Read Ervins Strauhmanis's excellent overview. I concur with his thoughts.. I am giving The Archive five stars for what I believe it will become, not for where it is as I write this. While completely functional, it has a little ways to go before it matches the developers' goals for it. They have a clear roadmap on their website.
A couple of observations:
First there is no way through the app to export or print, but you can link an external editor to The Archive to handle those functions. I've done so with ByWord, and it works great.
Second, The Archive creates a file for each note. These are just plain text files. I've set up a folder in Dropbox for the archive, so I can open these notes in NoteTab on my PC at work. I can also save NoteTab files into this folder, and they are instantly available in The Archive.
I love the vision the developers have for The Archive and look forward to its continued growth as a app -- and I still don't fully understand the Zettelkasten Method.

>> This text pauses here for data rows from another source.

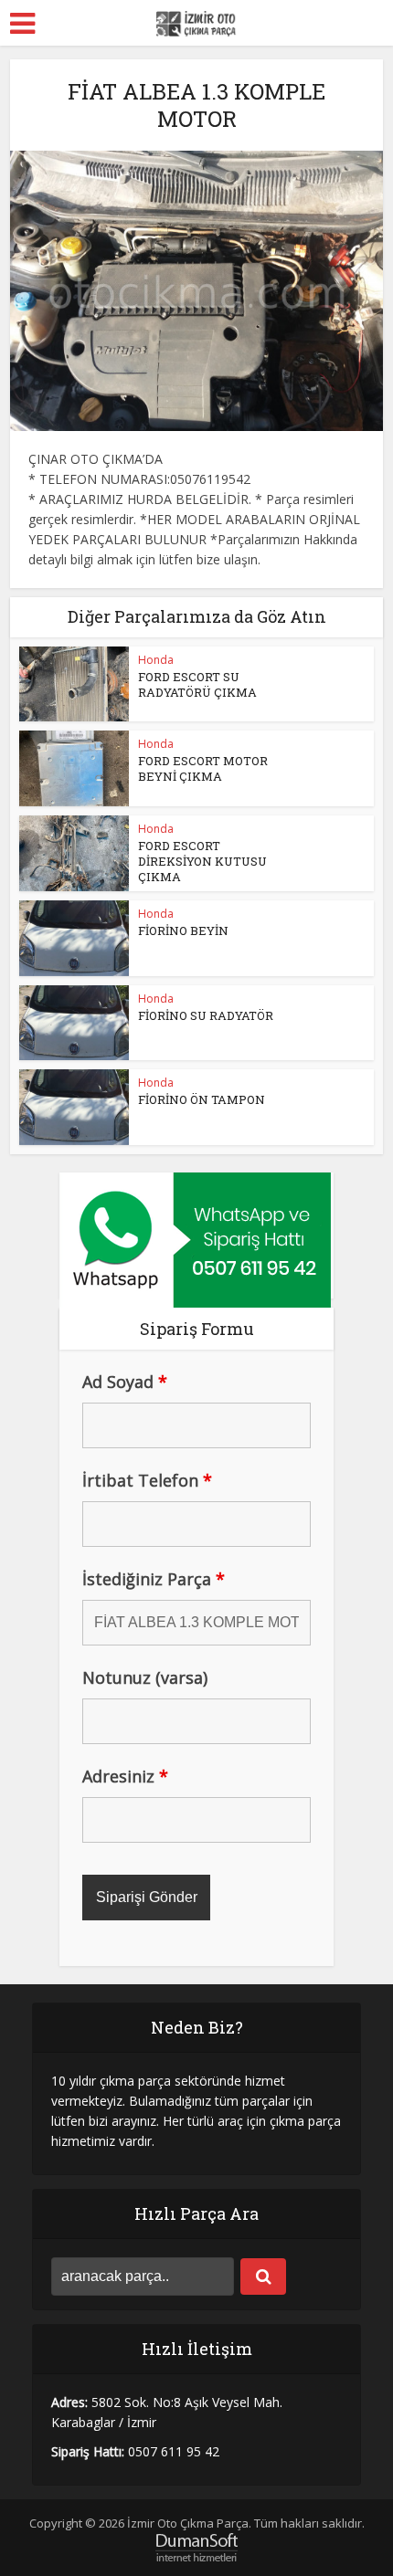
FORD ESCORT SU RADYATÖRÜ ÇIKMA (197, 684)
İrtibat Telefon (147, 1480)
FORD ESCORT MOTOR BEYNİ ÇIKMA (203, 768)
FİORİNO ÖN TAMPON (201, 1099)
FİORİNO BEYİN (183, 930)
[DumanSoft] (196, 2546)
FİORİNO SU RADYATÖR (205, 1015)
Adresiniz (125, 1776)
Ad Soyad (124, 1382)
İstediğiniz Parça (153, 1579)
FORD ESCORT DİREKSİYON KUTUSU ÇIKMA (202, 861)
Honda (156, 660)
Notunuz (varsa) (144, 1677)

Opening The Archive for the very first time might feel like you've already seen that app somewhere before. And if you used nvALT and/or its predecessor Notational Velocity, then indeed you have! The Archive follows the same basic design cues of its spiritual ancestors—the app window has the omnibar, a list of notes, and an active selected note view. The addition to the classic design is the "Saved Searches" sidebar.
The underlying philosophy and of The Archive, and how it is meant to be used, or at least this is how I see it having spent a bit of time with the app, is based on the work of the 20th century sociologist Niklas Luhmann, who developed the Zettelkasten Method of knowledge management that helped him to manage a lot of information and to be a prolific writer. The German word Zettelkasten literally means a "slip box". And the basic idea is that The Archive is to be a single depository of interlinked notes on any and all subjects, which you would collect in a form of a distilled knowledge that you obtained from reading something. By distilled knowledge I mean notes in your own words as opposed to a simple copy/paste from a source. The Archive, of course, will not refuse to write to disk your note unless it was a creative writing ;-) but, rather, the act of original writing (to a degree) is part of the philosophy, and by doing that you will understand the subject matter better, will remember it better, etc. The interlinking part plays a very important role here, as it is through the links from one note to the other, which may concern completely different fields of study, how thinking is expanded and novel ideas are generated.

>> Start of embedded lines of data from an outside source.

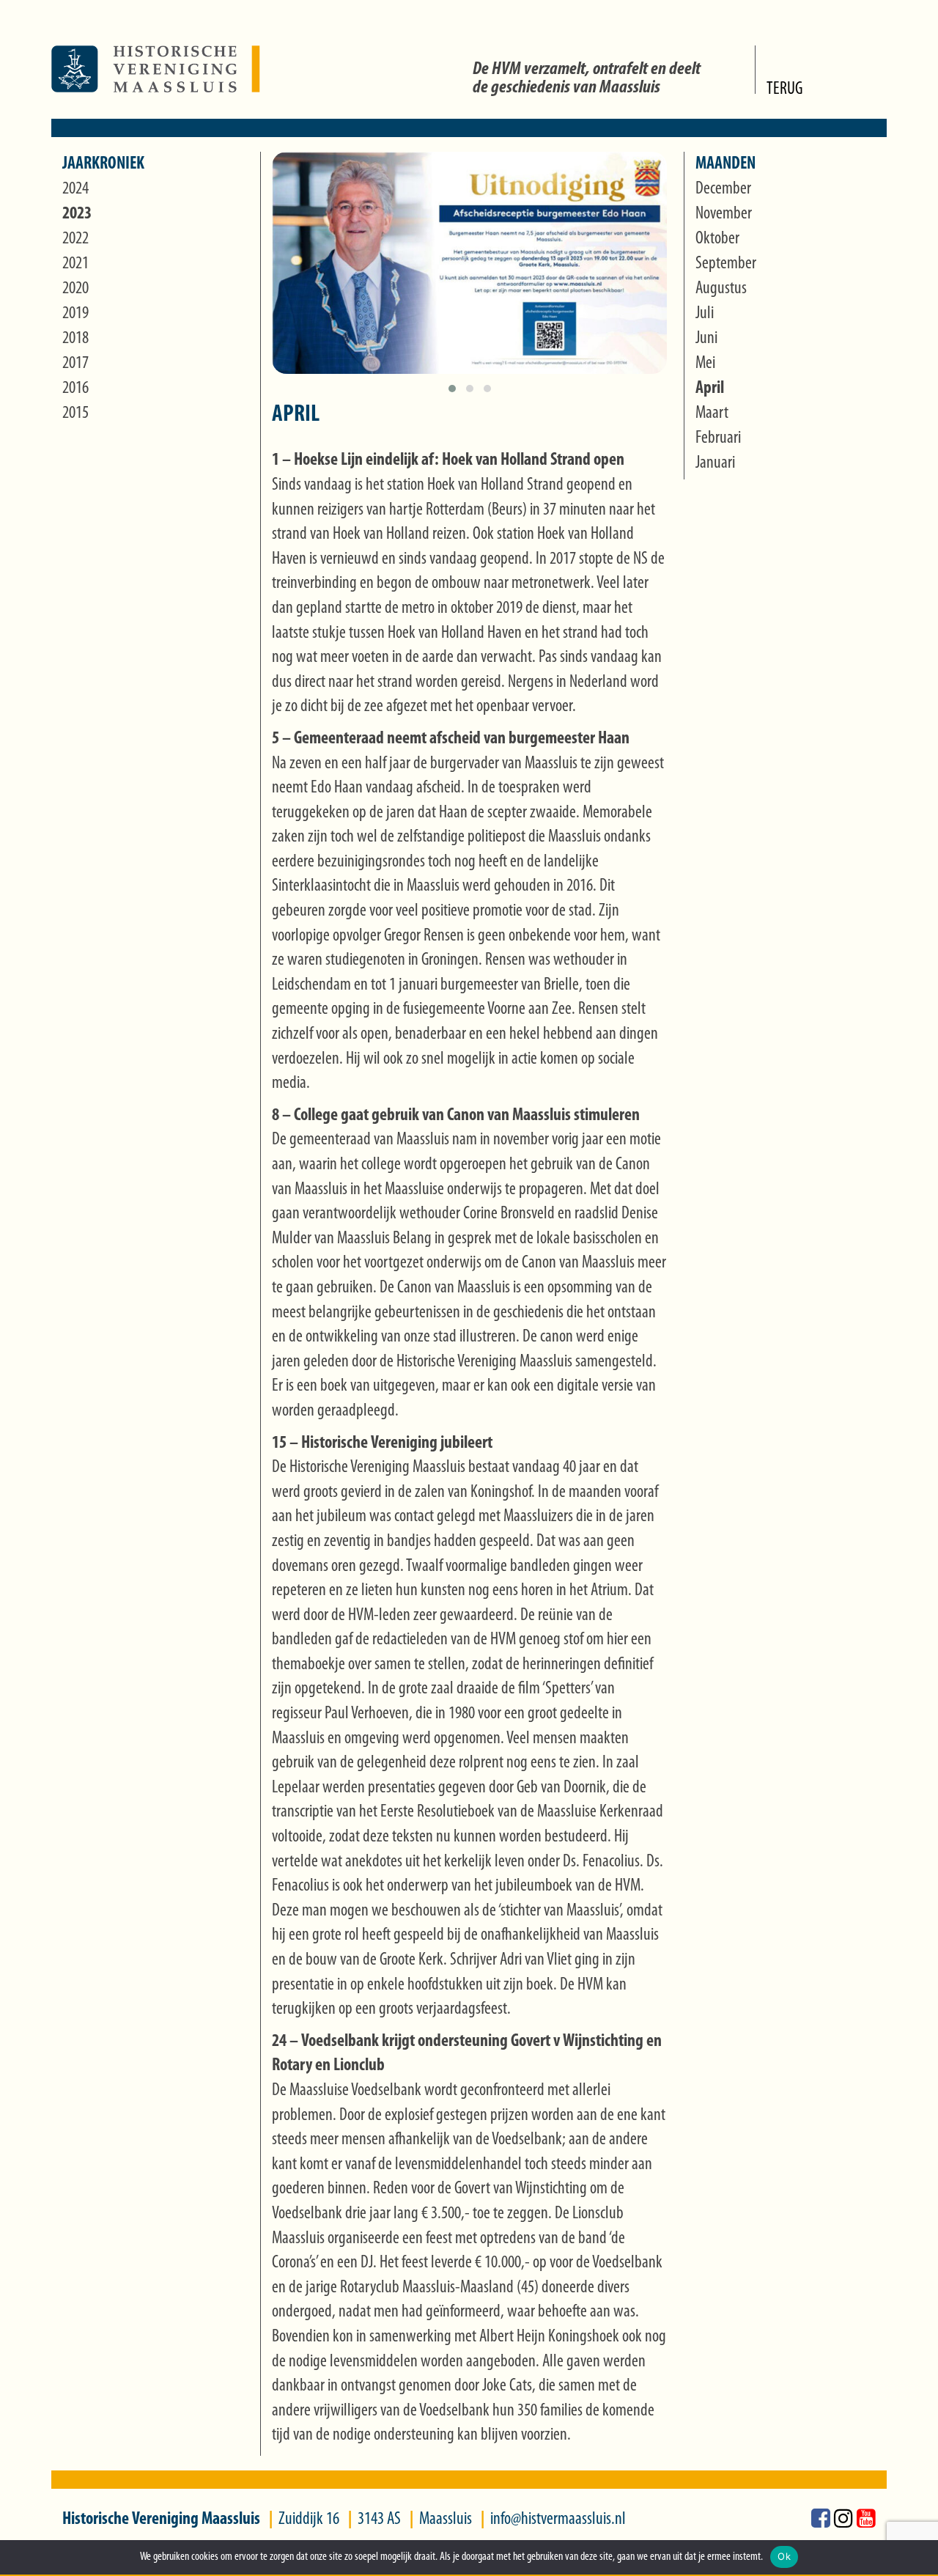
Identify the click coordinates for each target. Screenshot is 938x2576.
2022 (75, 239)
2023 (77, 214)
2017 (75, 363)
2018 (75, 338)
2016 (75, 388)
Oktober (717, 239)
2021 (75, 264)
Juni (706, 338)
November (723, 214)
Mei (705, 363)
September (725, 264)
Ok (784, 2556)
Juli (704, 314)
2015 (75, 413)
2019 (75, 314)
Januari (715, 463)
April (709, 388)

To the end of facilitation of interlinking (and you should be aware of this peculiarity right from the beginning), The Archive creates notes with a prefix ID consisting of the year, month, day, hour, minute number, and what that does, it assigns a unique address, so to say, to a note to which you can then permalink in another note.
To summarize, The Archive puts forward some very interesting ideas, and, apparently, the more you commit to them, the more gain you will have. If you are serious about knowledge management and would like to get most of the The Archive, I would suggest that you explore the website of the developers, so as to get more understating about the app and the principles behind it, of which I written only generally here.